By varying k from 2 to K=20 and saving models we can track how k-means relevant metrics change.
K = 20
kmeansModels = list()
for(k in 2:K) {
kmeansCustomers1 = computeKmeans(taConnection, "p17.cust_metrics_summary_june2016", centers=k,
include=c('voice_minutes_avg', 'sms_usage_avg', 'data_usage_avg'),
scale = TRUE, id='cust_id', idAlias = "cust_id",
where="plan IN ('Plan 40','Plan 30','Plan 35','Plan 39','Plan 25','Plan 50')",
scaledTableName=paste0('kmeans_customer_scaled_k_',k),
centroidTableName=paste0('kmeans_customer_centroids_k_',k), schema='p17',
iterMax = 500)
kmeansModels[[k-1]] = kmeansCustomers1
}
totalRunningTimeMinutes = sum(sapply(kmeansModels, FUN = function(x){x$time['elapsed']}))/60
# Graph for Total Withinness
data = data.frame(K=integer(0), totwithinss=numeric(0))
for(n in 2:(length(kmeansModels)+1)) {
kmeansModel = kmeansModels[[n-1]]
data = rbind(data,
data.frame(K=n, totwithinss=kmeansModel$tot.withinss))
}
ggplot(data) +
geom_line(aes(K, totwithinss), size=1) + geom_point(aes(K, totwithinss), size=2) +
labs(title="Within groups Sums of Squares vs. the Number of Clusters",
x="Number of Clusters", y="Within groups Sums of Squares") +
scale_x_continuous(breaks=seq(0,K,2)) +
scale_y_continuous(labels = comma) +
theme_minimal(base_size = 12, base_family = 'serif')

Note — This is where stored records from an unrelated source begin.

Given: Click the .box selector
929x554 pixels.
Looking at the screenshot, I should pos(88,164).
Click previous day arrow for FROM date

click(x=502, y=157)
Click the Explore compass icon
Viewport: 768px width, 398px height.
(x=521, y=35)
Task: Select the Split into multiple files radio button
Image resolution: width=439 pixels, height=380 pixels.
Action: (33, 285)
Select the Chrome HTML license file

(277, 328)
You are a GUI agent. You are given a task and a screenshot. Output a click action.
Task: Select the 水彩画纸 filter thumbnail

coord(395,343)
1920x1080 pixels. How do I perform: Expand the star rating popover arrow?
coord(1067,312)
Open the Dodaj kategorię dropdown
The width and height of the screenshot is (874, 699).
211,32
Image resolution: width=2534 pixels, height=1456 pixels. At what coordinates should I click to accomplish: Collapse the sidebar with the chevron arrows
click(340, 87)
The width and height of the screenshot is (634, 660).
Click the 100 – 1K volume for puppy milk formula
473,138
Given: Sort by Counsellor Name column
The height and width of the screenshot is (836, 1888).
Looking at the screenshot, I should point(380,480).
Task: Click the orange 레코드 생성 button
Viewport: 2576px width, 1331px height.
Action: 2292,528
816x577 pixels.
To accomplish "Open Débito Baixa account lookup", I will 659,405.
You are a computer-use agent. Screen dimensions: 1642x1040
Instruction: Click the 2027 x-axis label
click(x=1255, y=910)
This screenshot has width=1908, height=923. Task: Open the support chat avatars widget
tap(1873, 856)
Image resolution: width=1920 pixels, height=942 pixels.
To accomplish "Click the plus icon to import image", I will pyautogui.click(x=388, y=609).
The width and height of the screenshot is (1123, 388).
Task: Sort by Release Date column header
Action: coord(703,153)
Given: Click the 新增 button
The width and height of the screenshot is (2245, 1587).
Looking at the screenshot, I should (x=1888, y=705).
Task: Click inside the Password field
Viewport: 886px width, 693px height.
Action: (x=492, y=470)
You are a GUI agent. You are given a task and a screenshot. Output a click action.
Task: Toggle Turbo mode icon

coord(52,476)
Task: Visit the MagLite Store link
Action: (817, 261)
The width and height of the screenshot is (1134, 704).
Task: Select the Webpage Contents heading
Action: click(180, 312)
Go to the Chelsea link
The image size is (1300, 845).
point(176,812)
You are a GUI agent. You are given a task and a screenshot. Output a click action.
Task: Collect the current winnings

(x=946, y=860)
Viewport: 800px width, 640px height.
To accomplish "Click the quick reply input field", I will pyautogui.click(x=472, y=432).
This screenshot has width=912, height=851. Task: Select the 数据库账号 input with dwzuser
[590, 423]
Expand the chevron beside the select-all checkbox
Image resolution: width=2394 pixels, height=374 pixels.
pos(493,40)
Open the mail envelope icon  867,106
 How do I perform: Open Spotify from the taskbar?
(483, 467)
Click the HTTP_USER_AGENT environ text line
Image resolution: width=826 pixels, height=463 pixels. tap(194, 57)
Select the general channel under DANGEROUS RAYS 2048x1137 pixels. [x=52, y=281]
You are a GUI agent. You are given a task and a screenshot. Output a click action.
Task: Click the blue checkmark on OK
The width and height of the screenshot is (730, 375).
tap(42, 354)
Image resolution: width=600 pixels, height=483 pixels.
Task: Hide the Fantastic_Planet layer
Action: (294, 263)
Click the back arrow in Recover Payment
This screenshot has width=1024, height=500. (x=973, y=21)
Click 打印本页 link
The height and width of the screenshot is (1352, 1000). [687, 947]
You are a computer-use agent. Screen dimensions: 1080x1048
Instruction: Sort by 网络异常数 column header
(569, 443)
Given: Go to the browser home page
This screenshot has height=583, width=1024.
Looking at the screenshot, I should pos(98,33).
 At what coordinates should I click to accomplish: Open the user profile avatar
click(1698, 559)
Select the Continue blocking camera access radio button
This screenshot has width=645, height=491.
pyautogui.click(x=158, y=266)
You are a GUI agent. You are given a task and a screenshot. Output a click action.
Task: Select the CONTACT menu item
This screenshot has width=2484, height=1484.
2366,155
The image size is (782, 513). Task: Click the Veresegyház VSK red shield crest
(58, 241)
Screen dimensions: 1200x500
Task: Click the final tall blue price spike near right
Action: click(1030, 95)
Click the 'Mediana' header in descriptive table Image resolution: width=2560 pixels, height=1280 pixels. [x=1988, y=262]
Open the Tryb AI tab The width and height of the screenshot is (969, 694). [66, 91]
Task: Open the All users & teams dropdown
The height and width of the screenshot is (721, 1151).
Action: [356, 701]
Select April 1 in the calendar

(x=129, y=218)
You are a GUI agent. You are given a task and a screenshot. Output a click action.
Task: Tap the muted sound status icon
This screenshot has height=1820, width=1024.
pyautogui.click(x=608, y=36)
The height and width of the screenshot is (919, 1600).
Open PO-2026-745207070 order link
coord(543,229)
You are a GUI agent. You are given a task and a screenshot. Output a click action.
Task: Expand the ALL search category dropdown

We pick 6 cluster model based on the elbow position:
k = 6
kmeans.model = computeKmeans(taConnection, "p17.cust_metrics_summary_june2016", centers=k,
include=c('voice_minutes_avg', 'sms_usage_avg', 'data_usage_avg'),
scale = TRUE,
aggregates = c("COUNT(*) cnt", "AVG(age) avg_age",
"SUM(CASE WHEN plan = 'Plan 40' THEN 1 ELSE 0 END) plan40_count",
"SUM(CASE WHEN plan = 'Plan 30' THEN 1 ELSE 0 END) plan30_count",
"SUM(CASE WHEN plan = 'Plan 35' THEN 1 ELSE 0 END) plan35_count",
"SUM(CASE WHEN plan = 'Plan 39' THEN 1 ELSE 0 END) plan39_count",
"SUM(CASE WHEN plan = 'Plan 25' THEN 1 ELSE 0 END) plan25_count",
"SUM(CASE WHEN plan = 'Plan 50' THEN 1 ELSE 0 END) plan50_count"),
id='cust_id', idAlias = "cust_id",
where="plan IN ('Plan 40','Plan 30','Plan 35','Plan 39','Plan 25','Plan 50')",
scaledTableName=paste0('kmeans_picked_customer_scaled_k_',k),
centroidTableName=paste0('kmeans_picked_customer_centroids_k_',k), schema='p17',
iterMax = 500)
createCentroidPlot(kmeans.model, format="line", groupByCluster=TRUE, coordFlip = FALSE,
title = "Mobile Customer Clustering: Centroids")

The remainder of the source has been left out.